From The New York Times: “At yoga studios around the country, teacher training is a popular way for instructors to supplement income from one-off classes and for students to advance in skill level — to deepen one’s practice, in yogi parlance. It’s not usually promoted as a career path. Rather, teacher training is offered as a kind of advanced workshop.
But CorePower, the country’s largest yoga studio chain, has a distinctly profitable approach: It enlists teachers as salespeople and incentivizes them with bonuses.
Company performance review documents tell teachers and managers how — and when during class — to push CorePower programming. There are tiered monetary incentives for CorePower teachers and managers based on class type and the number of people they enroll.
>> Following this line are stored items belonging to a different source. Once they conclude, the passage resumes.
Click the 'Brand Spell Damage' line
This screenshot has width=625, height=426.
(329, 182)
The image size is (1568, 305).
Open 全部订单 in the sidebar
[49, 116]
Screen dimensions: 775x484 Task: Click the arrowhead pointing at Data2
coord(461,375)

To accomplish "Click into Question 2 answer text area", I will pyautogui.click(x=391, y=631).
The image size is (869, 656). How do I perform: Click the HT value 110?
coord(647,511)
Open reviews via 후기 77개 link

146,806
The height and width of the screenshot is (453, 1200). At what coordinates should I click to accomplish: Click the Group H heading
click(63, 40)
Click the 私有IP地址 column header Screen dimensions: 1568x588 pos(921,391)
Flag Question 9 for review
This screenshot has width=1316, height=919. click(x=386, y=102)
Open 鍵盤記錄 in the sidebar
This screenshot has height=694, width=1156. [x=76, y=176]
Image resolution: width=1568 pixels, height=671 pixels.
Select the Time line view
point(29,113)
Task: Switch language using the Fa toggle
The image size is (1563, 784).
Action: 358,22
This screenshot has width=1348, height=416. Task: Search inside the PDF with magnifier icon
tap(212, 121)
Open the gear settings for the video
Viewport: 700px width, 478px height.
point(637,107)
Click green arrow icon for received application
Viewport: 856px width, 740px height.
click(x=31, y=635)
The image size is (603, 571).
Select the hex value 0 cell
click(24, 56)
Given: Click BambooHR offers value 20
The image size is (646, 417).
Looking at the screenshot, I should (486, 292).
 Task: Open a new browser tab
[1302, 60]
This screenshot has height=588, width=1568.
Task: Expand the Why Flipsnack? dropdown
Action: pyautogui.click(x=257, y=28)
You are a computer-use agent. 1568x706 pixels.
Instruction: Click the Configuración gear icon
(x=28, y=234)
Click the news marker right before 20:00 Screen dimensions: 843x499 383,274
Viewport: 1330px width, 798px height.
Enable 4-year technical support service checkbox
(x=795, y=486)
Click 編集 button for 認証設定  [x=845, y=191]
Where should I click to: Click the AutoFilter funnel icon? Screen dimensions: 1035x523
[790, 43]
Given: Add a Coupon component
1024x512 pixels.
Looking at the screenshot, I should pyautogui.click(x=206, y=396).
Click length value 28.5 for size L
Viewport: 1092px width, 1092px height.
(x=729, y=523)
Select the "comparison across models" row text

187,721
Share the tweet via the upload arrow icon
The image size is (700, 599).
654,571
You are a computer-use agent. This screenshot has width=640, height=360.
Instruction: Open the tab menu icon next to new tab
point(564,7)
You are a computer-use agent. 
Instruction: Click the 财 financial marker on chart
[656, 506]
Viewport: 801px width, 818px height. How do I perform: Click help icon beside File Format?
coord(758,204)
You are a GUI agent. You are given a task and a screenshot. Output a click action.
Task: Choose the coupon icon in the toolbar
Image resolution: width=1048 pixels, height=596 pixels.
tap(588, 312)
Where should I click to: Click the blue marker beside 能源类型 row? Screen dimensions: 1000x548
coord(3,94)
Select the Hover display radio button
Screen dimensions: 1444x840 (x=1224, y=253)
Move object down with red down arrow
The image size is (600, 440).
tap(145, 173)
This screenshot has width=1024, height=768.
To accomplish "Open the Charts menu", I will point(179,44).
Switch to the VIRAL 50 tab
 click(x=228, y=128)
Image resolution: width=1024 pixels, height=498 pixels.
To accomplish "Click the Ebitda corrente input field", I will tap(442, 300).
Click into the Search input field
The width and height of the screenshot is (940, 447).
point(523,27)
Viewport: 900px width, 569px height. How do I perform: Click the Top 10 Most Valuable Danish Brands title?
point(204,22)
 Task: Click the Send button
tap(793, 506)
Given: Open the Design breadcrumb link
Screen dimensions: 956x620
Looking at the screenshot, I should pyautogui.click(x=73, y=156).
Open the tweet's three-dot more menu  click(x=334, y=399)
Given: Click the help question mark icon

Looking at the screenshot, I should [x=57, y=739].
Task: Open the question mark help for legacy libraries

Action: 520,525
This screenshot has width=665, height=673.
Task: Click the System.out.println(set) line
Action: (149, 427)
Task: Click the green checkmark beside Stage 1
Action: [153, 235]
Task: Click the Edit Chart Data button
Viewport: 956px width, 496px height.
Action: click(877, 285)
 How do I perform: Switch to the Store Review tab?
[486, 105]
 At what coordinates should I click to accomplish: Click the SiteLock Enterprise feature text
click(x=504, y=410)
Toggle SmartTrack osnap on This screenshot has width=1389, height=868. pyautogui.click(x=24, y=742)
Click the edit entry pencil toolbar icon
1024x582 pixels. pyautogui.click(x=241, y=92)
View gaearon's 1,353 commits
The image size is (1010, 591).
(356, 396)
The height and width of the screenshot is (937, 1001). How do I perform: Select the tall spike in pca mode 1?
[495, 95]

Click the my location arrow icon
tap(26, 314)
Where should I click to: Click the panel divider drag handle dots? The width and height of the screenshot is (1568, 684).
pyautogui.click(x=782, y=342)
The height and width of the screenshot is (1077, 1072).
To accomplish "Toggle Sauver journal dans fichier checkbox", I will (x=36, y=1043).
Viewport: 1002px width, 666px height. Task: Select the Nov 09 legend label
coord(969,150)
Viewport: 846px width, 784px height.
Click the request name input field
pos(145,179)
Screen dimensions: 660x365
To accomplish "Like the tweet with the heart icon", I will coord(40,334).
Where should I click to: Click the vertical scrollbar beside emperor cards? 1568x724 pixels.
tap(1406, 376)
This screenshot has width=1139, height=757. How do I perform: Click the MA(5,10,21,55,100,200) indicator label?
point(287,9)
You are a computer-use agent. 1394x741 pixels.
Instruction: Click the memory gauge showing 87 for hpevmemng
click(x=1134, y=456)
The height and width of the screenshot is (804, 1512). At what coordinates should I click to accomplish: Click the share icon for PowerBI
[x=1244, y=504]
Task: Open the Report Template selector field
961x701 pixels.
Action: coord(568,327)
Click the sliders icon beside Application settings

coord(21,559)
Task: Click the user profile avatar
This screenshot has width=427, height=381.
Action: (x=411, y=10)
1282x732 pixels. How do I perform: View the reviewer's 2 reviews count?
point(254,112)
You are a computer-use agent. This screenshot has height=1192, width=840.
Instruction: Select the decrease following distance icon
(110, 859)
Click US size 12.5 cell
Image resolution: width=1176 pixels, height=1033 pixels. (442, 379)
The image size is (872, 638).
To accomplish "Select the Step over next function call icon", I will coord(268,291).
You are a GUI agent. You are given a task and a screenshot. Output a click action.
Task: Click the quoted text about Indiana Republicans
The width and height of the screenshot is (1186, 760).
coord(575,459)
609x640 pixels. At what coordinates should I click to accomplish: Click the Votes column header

Video tutorials advise best practices for pitching teacher trainings in particular, without any mention that it could end up costing thousands of dollars. (‘Praise validates and encourages your students,’ read the captions on one such video. ‘Wrap it Up & Keep it Open-Ended.”) […]
‘You’re being taught to be calm and breathe, but at the same time, being taken advantage of,’ said [CorePower teacher trainee Kalli] Ridley, who is not taking legal action.
A registered nurse with an affinity for helping people, Ms. Ridley said she was immediately drawn to yoga’s ethos of unity and human connection. But ‘what they teach you makes me ultimately not fight back,’ she said.”